I put the .cer certificate used by the Apache Server in the Xcode project. When the app tries to talk to the server I get this error in Xcode:
Assertion fail
It looks like your certificate file is not in the right format. Your code fails at these lines (AFURLConnectionOperation/pinnedPublicKeys
):
SecCertificateRef allowedCertificate = SecCertificateCreateWithData(NULL, (__bridge CFDataRef)data);
NSParameterAssert(allowedCertificate);
I had the same error (on AFNetworking 1.1
, but the version should not matter), when my certificate was looking like this:
-----BEGIN CERTIFICATE-----
..
-----END CERTIFICATE-----
I managed to resolve this by converting the certificate to x509 format, using the command from this answer:
openssl x509 -in adn.crt -outform der -out "adn.der"
Afterwards I renamed adn.der
back to adn.cer
('.cer' seems to be the expected extension for AFNetworking
), and everything works well now.
If required, you can disable the invalid certificate check by changing your security policy.

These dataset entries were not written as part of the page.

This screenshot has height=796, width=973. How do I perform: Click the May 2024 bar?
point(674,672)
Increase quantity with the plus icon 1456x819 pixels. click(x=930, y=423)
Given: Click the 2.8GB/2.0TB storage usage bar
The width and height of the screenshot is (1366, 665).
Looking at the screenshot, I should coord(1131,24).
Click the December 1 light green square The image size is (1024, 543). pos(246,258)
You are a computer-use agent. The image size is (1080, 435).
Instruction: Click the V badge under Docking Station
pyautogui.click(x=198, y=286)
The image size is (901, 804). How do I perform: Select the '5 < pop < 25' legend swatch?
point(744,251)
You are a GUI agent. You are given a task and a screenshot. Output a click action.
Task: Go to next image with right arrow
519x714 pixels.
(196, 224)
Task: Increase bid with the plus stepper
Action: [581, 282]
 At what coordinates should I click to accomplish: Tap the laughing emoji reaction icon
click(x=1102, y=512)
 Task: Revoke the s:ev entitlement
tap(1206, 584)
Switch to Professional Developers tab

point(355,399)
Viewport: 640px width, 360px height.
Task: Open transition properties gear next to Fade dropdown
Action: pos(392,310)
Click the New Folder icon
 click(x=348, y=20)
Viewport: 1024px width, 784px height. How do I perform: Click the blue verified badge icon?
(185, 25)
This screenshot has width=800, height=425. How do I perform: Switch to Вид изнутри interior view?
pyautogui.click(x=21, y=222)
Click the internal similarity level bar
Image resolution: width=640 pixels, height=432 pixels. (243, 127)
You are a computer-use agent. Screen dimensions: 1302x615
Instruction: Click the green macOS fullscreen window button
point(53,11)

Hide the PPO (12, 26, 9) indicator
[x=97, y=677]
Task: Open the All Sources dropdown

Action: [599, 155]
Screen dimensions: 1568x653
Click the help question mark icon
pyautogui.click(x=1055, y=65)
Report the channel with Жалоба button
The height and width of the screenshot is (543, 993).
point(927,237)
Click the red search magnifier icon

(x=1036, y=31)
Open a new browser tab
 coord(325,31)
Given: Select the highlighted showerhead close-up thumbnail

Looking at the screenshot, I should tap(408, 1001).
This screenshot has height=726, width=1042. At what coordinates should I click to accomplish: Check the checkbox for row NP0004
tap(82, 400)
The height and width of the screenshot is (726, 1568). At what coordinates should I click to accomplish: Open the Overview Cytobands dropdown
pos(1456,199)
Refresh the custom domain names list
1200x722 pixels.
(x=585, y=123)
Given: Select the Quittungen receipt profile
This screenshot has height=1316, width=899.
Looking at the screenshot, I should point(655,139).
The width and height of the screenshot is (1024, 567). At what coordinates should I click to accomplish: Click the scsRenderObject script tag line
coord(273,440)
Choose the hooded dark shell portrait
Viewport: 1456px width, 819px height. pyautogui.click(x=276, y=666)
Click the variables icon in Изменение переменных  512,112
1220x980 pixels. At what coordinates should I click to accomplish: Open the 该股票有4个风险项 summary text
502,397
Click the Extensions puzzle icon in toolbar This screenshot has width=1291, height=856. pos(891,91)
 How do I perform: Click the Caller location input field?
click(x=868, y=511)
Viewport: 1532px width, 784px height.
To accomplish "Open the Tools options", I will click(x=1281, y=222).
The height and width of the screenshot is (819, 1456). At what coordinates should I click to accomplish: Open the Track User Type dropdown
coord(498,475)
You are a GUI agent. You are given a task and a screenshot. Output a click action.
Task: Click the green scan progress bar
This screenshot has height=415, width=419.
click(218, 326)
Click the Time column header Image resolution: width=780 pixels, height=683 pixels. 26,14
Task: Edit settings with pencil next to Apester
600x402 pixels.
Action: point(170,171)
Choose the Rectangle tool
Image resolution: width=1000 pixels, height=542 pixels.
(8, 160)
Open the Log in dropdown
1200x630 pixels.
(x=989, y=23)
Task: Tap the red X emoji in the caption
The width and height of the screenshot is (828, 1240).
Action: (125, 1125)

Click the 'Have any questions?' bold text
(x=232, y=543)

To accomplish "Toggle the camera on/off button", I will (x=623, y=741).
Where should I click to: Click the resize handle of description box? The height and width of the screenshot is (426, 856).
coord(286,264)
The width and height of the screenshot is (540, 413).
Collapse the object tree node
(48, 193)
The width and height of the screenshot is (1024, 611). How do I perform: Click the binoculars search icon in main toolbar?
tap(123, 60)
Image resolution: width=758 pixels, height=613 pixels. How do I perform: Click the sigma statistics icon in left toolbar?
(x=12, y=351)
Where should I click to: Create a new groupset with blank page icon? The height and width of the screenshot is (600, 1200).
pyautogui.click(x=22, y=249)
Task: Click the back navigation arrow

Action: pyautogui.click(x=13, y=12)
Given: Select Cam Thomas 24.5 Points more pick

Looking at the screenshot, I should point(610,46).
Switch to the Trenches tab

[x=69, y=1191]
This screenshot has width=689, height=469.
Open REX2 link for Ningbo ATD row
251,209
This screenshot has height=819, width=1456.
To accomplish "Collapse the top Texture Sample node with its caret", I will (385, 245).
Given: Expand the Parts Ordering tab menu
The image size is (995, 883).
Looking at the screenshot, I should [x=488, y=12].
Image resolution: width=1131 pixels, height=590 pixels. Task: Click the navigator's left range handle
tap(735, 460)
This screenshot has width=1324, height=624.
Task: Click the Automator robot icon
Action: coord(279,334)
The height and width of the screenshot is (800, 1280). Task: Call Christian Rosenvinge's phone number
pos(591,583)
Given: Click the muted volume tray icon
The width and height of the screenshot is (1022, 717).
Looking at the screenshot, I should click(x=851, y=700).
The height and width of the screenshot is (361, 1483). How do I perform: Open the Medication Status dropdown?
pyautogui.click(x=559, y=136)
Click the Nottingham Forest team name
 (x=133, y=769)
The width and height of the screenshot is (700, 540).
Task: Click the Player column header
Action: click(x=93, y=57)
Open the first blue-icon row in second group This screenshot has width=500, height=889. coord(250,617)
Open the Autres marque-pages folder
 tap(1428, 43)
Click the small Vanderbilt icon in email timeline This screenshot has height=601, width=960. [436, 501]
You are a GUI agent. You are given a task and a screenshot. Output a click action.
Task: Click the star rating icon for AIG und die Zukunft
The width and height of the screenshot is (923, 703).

[self setAllowInvalidCertificates:YES];
Please read more in the documentation: http://cocoadocs.org/docsets/AFNetworking/2.0.3/Classes/AFSecurityPolicy.html#//api/name/allowInvalidCertificates
You can also pin the certificate: http://cocoadocs.org/docsets/AFNetworking/2.0.3/Classes/AFSecurityPolicy.html#//api/name/pinnedCertificates
This site may help someone fix this http://www.indelible.org/ink/trusted-ssl-certificates/
Example
https://github.com/AFNetworking/AFNetworking/tree/1.x
The problem isn't on the side of AFNetworkings, but on iOS': You need to install the self-signed certificate on the device, because the iOS security settings forbid connections to untrusted sources.
You can add a self-signed certificate as a trusted source by opening the certificate on you iOS device (mail it to yourself and open it) and following the install instructions.